The issue at the Ohio Supreme Court was two-fold:
First, the defendant told the police informant that he found the prosecutor’s address by tracing him through a parking ticket the prosecutor had received a few years earlier. In the detective’s affidavit seeking a warrant, the detective erroneously said that the defendant had mentioned that he found the prosecutor’s address after conducting an “online” search–thus supporting the detective’s request to search the defendant’s computer in order to find evidence of the search. But the defendant in fact never mentioned how he searched for the prosecutor. The detective had inferred that the search occurred online, but the Court held that such an inference was not strong enough to rise to the level of probable cause that the defendant had used a computer, noting that “[a]lthough we are in the computer age, records of court activity still exist in paper form and are available to the public in clerk of courts’ offices around the state.” In other words, even though the defendant had admitted that he had searched through court records for the prosecutor’s address, the likelihood that he did so using a computer does not suffice to establish probable cause.
Second, the warrant’s language, which copied the language from the detective’s affidavit, authorized the police to search:
Records and documents either stored on computers, ledgers, or any other electronic recording device to include hard drives and external portable hard drives, cell phones, printers, storage devices of any kind, printed out copies of text messages or emails, cameras, video recorders or any photo imaging devices and their storage media to include tapes, compact discs, or flash drives.
The Ohio Supreme Court noted that this language violated the Fourth Amendment’s particularity requirement because it did not include any “limitation on what records or documents” were allowed to be searched. Event though the warrant later specified that any evidence that was recovered was to be used as evidence in a retaliation and criminal damaging case, the warrant was still overly broad. Thus, the evidence should have been excluded–which almost certainly means that the child pornography case will now be dismissed.
The Court’s first conclusion seems a bit strained–is it really feasible to think that the defendant actually went to the county clerk’s office in person to look up the prosecutor’s old parking ticket? An inference that the defendant conducted an online rather than a physical search seems not only reasonable (and thus sufficient to support probable cause) but almost certain.

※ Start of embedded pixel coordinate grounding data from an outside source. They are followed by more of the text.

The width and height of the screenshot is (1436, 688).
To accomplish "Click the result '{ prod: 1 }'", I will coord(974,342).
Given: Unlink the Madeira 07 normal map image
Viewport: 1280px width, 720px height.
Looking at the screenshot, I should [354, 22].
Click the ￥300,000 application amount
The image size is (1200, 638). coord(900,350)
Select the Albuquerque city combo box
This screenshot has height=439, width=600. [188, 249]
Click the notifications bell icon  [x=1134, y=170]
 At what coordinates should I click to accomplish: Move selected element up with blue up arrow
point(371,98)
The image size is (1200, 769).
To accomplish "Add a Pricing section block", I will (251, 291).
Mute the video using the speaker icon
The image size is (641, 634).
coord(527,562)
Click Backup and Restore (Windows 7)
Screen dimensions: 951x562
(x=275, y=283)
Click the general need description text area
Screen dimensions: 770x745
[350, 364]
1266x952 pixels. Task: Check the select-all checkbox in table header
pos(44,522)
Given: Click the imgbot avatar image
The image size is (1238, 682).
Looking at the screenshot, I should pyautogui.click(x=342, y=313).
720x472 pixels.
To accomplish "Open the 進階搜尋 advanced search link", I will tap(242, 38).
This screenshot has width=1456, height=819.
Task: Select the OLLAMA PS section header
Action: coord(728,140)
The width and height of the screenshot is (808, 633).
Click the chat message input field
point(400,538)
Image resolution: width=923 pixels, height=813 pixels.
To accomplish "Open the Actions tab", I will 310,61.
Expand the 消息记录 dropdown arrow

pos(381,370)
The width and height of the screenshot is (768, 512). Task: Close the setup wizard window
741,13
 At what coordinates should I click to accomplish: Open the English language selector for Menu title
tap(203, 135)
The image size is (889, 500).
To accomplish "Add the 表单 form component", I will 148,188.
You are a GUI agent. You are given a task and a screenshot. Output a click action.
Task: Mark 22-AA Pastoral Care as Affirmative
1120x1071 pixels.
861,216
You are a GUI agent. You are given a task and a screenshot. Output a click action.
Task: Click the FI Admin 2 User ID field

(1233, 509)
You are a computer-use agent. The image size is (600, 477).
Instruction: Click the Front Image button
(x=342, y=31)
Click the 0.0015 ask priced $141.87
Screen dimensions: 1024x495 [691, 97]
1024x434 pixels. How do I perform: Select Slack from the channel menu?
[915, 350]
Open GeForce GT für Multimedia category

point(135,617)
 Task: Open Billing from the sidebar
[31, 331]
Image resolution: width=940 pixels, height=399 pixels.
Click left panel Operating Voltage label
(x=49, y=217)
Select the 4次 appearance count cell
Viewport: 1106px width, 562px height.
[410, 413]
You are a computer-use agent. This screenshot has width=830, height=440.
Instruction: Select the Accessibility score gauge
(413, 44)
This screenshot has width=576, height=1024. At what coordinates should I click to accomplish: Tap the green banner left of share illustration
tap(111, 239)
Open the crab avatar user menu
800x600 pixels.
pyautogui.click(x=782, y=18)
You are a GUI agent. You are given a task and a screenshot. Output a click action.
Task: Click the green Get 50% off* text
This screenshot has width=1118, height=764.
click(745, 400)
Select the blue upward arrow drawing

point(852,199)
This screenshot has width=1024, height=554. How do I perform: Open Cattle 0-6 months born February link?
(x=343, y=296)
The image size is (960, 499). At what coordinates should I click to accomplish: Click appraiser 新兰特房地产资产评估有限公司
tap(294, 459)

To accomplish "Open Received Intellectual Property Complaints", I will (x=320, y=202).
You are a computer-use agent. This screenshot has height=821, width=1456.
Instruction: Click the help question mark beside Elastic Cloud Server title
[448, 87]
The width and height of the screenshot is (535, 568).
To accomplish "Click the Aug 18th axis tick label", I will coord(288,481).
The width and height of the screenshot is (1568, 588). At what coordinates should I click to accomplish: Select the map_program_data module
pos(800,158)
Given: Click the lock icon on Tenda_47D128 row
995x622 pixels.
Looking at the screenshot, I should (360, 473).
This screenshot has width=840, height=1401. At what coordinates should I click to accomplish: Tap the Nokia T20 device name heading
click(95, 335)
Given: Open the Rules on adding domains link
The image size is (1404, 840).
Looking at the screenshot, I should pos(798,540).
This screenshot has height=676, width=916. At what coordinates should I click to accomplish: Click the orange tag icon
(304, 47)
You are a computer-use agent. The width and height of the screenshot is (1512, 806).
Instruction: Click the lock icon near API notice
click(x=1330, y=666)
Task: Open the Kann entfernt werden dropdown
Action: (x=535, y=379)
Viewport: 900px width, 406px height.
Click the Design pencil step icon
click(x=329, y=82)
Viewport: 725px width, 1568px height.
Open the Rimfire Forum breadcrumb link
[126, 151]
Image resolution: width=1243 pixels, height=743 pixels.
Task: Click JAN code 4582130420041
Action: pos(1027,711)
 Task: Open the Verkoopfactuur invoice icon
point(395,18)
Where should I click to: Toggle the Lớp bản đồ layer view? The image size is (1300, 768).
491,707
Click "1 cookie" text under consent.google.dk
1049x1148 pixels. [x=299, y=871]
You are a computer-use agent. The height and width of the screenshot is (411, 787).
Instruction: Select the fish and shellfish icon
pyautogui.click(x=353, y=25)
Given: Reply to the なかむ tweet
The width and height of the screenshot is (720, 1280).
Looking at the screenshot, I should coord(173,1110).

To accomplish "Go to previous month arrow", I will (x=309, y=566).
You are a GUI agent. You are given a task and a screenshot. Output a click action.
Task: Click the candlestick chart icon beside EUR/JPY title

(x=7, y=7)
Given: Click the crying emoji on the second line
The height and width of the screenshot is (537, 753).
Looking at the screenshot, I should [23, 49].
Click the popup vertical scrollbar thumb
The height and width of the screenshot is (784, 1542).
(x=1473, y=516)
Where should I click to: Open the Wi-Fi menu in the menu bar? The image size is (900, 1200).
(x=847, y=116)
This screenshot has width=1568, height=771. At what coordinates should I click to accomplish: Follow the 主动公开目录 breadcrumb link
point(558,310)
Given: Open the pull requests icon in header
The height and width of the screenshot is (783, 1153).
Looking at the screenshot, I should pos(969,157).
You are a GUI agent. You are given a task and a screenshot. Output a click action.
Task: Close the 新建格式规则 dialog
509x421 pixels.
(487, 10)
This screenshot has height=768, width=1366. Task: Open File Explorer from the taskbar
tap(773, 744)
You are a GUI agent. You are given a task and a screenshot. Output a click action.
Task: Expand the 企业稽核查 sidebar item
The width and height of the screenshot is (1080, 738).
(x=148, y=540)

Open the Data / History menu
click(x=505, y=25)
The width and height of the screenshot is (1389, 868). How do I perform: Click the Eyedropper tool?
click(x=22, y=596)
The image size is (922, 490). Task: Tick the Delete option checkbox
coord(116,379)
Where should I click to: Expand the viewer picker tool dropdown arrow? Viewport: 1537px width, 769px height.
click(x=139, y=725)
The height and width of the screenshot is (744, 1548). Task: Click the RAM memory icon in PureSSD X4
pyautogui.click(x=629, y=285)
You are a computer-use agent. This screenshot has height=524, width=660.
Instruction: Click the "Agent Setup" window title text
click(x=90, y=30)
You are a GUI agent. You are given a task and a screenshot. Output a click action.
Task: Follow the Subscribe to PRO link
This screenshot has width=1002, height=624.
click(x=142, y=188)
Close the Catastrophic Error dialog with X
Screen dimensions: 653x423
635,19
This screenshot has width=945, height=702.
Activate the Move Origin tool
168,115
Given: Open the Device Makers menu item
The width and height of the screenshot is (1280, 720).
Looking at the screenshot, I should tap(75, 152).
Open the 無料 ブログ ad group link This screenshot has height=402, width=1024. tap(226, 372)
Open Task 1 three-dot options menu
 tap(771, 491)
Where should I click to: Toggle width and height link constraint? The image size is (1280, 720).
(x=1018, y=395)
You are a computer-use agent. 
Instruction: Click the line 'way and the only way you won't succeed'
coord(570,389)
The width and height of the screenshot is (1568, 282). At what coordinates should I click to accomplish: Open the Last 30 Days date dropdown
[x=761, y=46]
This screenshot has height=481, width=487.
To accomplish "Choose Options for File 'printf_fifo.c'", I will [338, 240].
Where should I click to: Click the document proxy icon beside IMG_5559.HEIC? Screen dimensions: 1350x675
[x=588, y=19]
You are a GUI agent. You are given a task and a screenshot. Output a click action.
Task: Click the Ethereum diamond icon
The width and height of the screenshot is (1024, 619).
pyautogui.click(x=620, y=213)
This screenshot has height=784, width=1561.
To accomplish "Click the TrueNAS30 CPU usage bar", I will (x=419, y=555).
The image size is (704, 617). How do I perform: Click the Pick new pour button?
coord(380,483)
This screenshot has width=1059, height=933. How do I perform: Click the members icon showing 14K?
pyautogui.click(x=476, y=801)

But the Court’s second conclusion is surely correct–courts are already struggling with how to draft warrants in order to properly limit searches of computers, and a broad warrant that permits the police to search through every digital file on every digital device does seem overbroad. Indeed, the law enforcement technician gave a somewhat weak explanation of why she was looking at picture files when she was allegedly looking for evidence of a search for the prosecutor’s court files. (She explained that she “went to the images [folder] to find images associated with court websites.”) On this point, at least, the Ohio Supreme Court’s message is clear: narrow your computer search (and your language in the search warrant) to items that are related to the crime you are investigating.